Jack Cuozzo is a dentist and Young Earth Creationist whose main contribution to the lunacy movement is his belief that Neanderthals were ordinary humans who lived for hundreds of years (as in the Bible) causing their skulls to continue to grow and morph – despite, of course, the fact that the age of fossilized individuals can be determined (and has been determined not to be hundreds of years) by other means, for instance by examining tooth development (as in here), which suggests that Cuozzo missed some classes during his training as a dentist. Cuozzo spelled out his view in his book Buried Alive, and used it to argue for the ridiculous idea that creatures have undergone devolution since the Fall, i.e. “a gradual loss of genetic information due to mutation” (Adam and Eve were genetically perfect, and it is a standard creationist canard that mutation can only lead to poorer functioning, never mind that they don’t have a clue about what the technical term “information” means). Hence, Neanderthals were just superior human beings. It should be unnecessary to point out that the whole creationist notion of devolution, which is based on medievalistic teleological assumptions about directions of evolution, has nothing to do with science. You can find a rebuttal of some of the falsehoods and dishonesties of Cuozzo’s book here, and a general review here.

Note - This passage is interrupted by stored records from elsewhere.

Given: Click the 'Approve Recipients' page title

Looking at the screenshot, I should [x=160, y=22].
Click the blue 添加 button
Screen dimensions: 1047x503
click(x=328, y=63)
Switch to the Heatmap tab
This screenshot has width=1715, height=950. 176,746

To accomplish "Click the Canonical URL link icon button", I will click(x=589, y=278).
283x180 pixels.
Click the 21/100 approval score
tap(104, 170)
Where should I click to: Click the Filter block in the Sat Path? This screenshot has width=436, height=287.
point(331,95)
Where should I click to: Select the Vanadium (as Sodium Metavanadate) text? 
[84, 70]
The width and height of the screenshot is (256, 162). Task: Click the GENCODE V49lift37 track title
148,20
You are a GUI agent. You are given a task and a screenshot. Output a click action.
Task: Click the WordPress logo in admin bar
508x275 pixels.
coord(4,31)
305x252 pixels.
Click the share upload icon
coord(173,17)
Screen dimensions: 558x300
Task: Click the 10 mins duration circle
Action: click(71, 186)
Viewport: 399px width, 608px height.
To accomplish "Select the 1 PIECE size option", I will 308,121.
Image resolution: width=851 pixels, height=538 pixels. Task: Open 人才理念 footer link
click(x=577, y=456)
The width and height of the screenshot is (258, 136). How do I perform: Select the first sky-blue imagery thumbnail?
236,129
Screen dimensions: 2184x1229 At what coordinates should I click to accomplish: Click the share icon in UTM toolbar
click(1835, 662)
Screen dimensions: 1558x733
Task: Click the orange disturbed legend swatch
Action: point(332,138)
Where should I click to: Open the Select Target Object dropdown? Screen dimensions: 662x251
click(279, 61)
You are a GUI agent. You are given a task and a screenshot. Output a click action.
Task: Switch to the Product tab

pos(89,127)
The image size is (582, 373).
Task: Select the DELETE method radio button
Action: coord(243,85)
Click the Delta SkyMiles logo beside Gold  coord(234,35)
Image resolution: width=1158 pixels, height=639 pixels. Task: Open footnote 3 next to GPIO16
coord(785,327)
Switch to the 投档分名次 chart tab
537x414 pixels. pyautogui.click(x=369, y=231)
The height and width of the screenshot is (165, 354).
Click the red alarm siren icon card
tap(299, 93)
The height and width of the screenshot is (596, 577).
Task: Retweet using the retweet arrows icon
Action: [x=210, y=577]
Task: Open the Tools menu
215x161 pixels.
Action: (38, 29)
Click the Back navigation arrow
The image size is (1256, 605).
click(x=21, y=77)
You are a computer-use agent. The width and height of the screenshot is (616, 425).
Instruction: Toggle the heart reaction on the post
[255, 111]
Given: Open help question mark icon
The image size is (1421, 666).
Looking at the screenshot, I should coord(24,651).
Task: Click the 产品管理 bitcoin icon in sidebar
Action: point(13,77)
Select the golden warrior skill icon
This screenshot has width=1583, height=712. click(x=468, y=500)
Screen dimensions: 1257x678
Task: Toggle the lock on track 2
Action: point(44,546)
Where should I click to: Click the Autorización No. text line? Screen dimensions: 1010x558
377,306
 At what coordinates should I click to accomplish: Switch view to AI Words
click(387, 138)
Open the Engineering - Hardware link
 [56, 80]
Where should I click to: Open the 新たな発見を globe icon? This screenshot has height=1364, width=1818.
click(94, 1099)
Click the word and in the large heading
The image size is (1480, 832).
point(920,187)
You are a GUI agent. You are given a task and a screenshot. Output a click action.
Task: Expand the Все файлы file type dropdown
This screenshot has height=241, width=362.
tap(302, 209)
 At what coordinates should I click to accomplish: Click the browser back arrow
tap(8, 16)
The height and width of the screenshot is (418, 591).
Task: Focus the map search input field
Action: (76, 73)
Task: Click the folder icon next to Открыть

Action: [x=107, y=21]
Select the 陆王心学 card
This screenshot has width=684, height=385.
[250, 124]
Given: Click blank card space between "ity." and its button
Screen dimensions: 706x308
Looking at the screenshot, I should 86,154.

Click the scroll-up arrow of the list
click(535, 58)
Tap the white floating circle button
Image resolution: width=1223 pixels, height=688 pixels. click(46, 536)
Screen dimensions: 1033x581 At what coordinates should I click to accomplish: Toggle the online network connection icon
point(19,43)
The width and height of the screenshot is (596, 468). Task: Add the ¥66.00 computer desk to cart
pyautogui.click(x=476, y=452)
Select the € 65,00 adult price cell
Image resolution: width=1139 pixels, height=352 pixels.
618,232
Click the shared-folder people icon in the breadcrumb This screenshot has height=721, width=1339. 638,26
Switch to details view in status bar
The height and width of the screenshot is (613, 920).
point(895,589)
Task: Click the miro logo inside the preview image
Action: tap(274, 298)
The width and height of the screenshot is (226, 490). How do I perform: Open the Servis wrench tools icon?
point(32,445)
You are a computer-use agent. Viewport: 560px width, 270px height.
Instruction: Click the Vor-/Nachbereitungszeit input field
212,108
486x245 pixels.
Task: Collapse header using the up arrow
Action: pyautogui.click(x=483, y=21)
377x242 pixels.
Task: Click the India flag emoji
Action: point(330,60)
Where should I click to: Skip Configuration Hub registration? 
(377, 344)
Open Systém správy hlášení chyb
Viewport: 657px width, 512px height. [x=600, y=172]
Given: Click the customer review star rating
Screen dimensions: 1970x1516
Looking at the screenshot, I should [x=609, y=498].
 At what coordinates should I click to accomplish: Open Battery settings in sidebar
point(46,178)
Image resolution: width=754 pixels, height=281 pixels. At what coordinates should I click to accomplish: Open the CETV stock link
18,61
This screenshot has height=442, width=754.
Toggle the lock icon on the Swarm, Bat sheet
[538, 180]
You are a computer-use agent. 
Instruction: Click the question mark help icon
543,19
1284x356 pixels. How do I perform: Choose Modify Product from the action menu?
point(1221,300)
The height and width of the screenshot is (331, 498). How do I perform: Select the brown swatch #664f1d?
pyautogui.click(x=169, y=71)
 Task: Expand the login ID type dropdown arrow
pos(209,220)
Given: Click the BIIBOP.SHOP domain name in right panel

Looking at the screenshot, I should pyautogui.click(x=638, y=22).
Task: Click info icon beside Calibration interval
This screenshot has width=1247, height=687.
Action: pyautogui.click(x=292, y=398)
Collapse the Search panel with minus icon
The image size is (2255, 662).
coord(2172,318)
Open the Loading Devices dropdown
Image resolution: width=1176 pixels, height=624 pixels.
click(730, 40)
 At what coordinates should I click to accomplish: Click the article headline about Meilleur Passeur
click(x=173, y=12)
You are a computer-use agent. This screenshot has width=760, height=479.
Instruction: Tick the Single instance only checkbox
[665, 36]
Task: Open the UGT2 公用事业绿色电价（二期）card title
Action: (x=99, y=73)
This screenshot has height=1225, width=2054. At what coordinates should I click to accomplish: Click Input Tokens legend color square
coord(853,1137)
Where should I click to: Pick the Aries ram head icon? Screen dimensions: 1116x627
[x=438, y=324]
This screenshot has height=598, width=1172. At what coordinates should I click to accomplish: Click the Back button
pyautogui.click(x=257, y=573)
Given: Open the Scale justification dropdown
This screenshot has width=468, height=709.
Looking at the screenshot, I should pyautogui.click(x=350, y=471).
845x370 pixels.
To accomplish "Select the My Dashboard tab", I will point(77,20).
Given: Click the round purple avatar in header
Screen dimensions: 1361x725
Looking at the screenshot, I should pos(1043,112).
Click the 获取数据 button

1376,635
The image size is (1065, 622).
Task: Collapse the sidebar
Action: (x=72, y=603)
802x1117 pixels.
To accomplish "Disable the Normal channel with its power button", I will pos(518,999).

Interestingly, Cuozzo also spends some efforts refuting the claims of fellow creationists that Neanderthals were just ordinary humans that suffered from arthritis or rickets or similar diseases, since that would contradict his assumption that the Neanderthals must have been better than us.
Cuozzo classifies most older hominid specimens as “apes” (rather arbitrarily), which is another piece of evidence that the creationist classifications of these are entirely arbitrary and that the hominids in question are actually somewhere in between present humans and something else (this one is illuminating).
Diagnosis: Standard fare. Though Cuozzo is surely an intelligent guy, his lack of understanding of evidence, combined with an unhealthy dose of confirmation bias, is not going to lead him to anything resembling reality. Sorry.